Le positivisme (p. 14) ; La fin du monde (p. 19, 29) ; L’homme nouveau (p. 27) ; La disparition des valeurs, Le sens de la collectivité (p. 34) ; La qualité de vie (p. 107) ; Le règne de la paix (p. 108) ; L’imaginaire social (p. 123) ; L’identité sociale (p. 149) ; La fin de l’histoire (p. 150)

 Énoncés thématiques 2 (substantif + complément de détermination)

Marches militaires (p. 8) ; Réalité virtuelle (p. 16) ; Profond désaccord (p. 20) ; Délivrance de la matière (p. 39) ; Éléments asociaux (p. 40) ; Citoyens inadaptables (p. 53) ; Mise en garde des générations (p. 56) ; Grande roue (p. 57) ; Conservation de la mémoire (p. 58) ; Problèmes d’érection (p. 62) ; Crises morales (p. 92) ; Langue universelle (p. 112) ; Conceptions étriquées, Trou noir (p. 140) ; Organisation de la mémoire (p. 147)

 Énoncés proverbiaux (assertions au présent gnomique)

Le monde court à sa perte (p. 10) ; L’ordre est né du chaos (p. 14) ; Les femmes sont des êtres humains (p. 18) ; Le monde est corrompu (p. 33) ; Dieu existe (p. 38) ; Les stérilisations ne servent à rien (p. 54) ; La jeunesse est stupide (p. 88) ; La mémoire n’est pas constitutive (p. 101) ; Le fascisme est universel (p. 132) ; L’art appartient à tous (p. 132)

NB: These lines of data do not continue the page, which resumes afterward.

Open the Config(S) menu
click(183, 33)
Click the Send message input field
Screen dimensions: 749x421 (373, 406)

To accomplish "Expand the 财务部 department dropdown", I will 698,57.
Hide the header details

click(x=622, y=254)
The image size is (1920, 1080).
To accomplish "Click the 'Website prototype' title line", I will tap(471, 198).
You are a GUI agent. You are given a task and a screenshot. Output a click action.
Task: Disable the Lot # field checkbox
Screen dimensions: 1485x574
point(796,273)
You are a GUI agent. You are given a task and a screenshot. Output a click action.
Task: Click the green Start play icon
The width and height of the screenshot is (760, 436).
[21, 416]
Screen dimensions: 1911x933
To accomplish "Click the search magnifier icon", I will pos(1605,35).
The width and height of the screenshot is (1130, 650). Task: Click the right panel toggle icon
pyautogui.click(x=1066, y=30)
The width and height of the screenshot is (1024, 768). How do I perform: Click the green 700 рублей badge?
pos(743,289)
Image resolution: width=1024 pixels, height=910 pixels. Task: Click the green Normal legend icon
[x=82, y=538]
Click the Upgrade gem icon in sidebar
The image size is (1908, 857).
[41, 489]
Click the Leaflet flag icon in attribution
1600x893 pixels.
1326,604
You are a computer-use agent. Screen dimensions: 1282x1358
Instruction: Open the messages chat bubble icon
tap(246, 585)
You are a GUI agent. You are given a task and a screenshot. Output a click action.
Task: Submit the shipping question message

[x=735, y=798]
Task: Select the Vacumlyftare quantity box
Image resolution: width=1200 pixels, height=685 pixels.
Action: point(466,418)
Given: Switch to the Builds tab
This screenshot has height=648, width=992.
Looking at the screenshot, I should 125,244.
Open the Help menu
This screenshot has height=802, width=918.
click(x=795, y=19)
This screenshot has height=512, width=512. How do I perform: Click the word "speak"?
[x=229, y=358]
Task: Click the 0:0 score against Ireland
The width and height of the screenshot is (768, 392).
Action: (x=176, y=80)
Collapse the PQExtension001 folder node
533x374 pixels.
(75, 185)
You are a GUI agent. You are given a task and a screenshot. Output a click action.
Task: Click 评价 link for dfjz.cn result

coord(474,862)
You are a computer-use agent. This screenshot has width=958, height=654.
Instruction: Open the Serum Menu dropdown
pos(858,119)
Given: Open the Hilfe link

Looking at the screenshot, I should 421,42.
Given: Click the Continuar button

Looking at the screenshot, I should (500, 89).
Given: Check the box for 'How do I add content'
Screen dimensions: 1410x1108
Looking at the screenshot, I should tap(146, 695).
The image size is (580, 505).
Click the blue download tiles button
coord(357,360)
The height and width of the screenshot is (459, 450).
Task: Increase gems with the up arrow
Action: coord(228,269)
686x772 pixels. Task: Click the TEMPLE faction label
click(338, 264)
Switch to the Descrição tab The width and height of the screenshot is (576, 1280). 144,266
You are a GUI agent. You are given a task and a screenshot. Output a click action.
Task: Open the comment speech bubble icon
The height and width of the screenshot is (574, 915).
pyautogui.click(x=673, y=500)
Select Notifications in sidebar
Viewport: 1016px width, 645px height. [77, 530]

 Énoncés actionnels (construits autour d’un noyau verbal généralement à l’infinitif)

Tirer les leçons du passé (p. 17) ; En avant (p. 21) ; Comment optimiser l’homme (p. 32) ; Préserver l’intégrité du noyau (p. 40) ; Interpeller les jeunes spectateurs (p. 65) ; Apprendre à penser autrement (p. 97) ; Revenir aux racines (p. 102) ; Vivre en harmonie (p. 103) ; Se tourner vers l’avenir (p. 132)

Notions (« Le positivisme »), lois (« Dieu existe », « La jeunesse est stupide »), règles (« Préserver l’intégrité du noyau »), tour à tour injonctives (« Tirer les leçons du passé », « En avant ») ou explicatives (« Comment optimiser l’homme »), ces formules égrainent en marge du texte principal la litanie des croyances partagées. Mises bout à bout, elles constituent, dans un raccourci saisissant, une représentation syncrétique à la manière dont la juxtaposition des discours de savoir antagonistes participe, dans Bouvard et Pécuchet, de leur nivellement et de leur démystification.

À ces occurrences que caractérise un haut degré de généralisation et d’abstraction, il faut ajouter les variantes plus prosaïques et contextualisées qui fonctionnent sur le même modèle. Ainsi, au « Catalogue des thématiques reçues », on adjoindra :

La Grosse Berthe (p. 13) ; L’invention de la contraception (p. 18) ; L’invention du soutien-gorge, Le niveau des nappes phréatiques (p. 25) ; L’utilisation des gaz de combat (p. 31) ; Le soldat inconnu (p. 42) ; La Veuve Joyeuse (p. 44) ; La race aryenne (p. 46) ; Les poupées à zizi (p. 60) ; La consommation du tabac à priser, Le millénium (p. 80) ; Les conjurés (p. 81) ; Le télégraphe (p. 116) ; Le sperme de qualité supérieure (p. 117)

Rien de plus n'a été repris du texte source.